Interestingly, I use my phone almost exclusively for music/audiobooks or as a phone. Almost all my social media apps, like Facebook and Instagram, are tools for my social media-marketing job. Often, my friends will complain that I don’t update social media enough, or text back with any reliability.
The real significance of my relationship with my phone is as a tool for connecting with absent friends and family members. My boyfriend and I began our relationship by getting to know one another long distance, and we have developed a relationship that relies heavily on our phones. Our lunch dates, Facetime calls and constant stream of voicemails fill the gaps when we are unable to be in the same physical location.
My relationship with my boyfriend is indicative of my relationship to my phone since I got my first one. My first phone was a simple LG flip phone, and my parents only bought if for me because I was going away to boarding school and my parents wanted a reliable way to reach me at school. Throughout high school, and well into college I had “dumb” phones. I began to treat my phone with reverence, as it was my way to contact those that I loved no matter how far away they were from me. Often, I couldn’t understand the appeal of a smart phone because I had everything I needed in my “dumb” ones.
My switch to a smart phone was actually forced. Until I got an iPhone, all of my phones had been second-hand. Whenever my mom upgraded to a new phone I would get her old one (if I needed a new phone). When my second Alias 2 was stolen in the spring of my sophomore year of college, the only phone my mom had to give me was her Droid 2. Initially, I was annoyed by the touch screen and app store. However, I enjoyed the increased capacity for storing and playing music.

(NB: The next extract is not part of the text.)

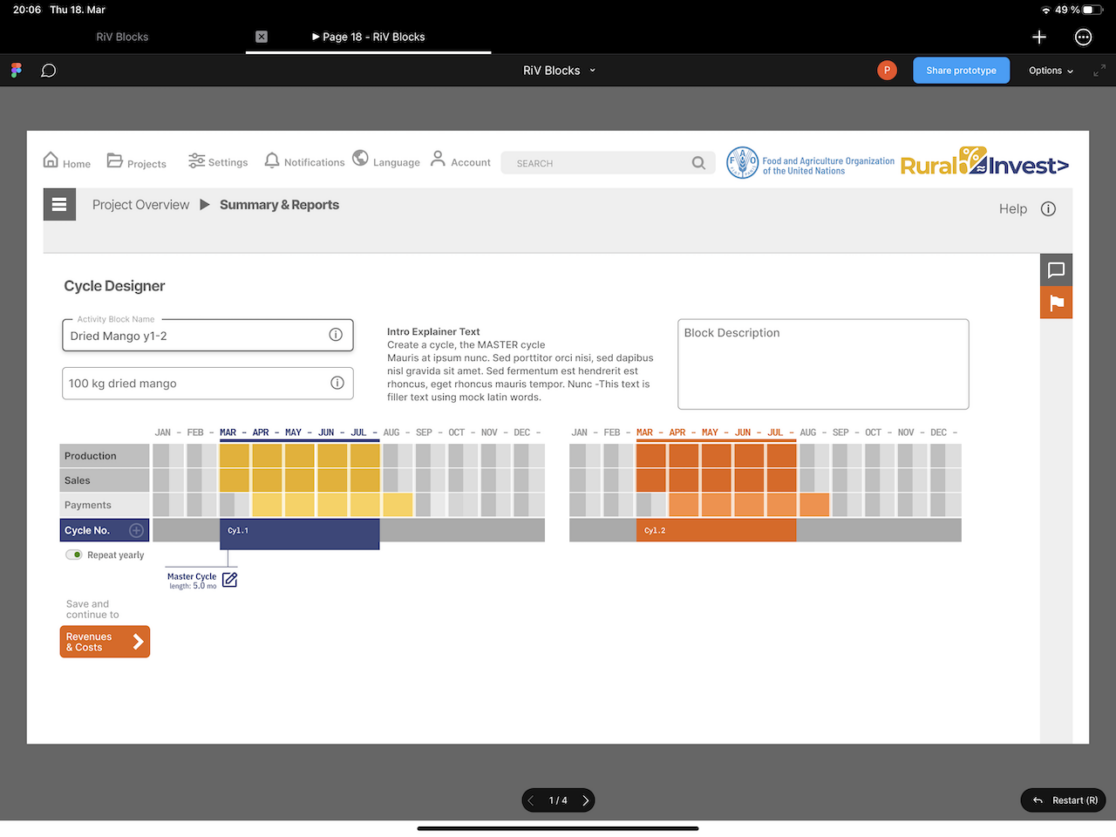Toggle the Repeat yearly switch
The height and width of the screenshot is (837, 1116).
(x=74, y=555)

After I had accepted “smart” phones, I decided to switch to an iPhone because I liked the idea of consolidating my iPod with my phone. Now, my phone lives one my person. As gross as it might seem to some, it lives in a pocket in my bra—and it even stays there when I sleep. My attachment to it has gotten to the point where I have trouble functioning without it—which I realized when I cracked it’s screen last semester and had to rely on my computer to communicate with my parents and my boyfriend for two weeks.
Even my now defunct phones still hold some part of me hostage. I keep them, even though I know I could ostensibly pitch them at the recycling center at the entrance of any Best Buy. Some still have pictures or voicemails from years ago that were never transferred to my newer phones. One was just my favorite phone design that I ever had and I couldn’t bear to throw it out when I found out they had discontinued it in favor of a newer, sleeker version. I even like to pretend that if anything happened to my phone now, one of them could serve as a stand in until I was eligible for an upgrade on my current phone—which I have only done once. However, most have some defect, such as a broken End Button or inability to adjust the volume—which is why I upgraded in the first place. It’s difficult to part with my old technology on an emotional level, but I also don’t know how much I trust Best Buy or other recycling centers to dispose of them properly.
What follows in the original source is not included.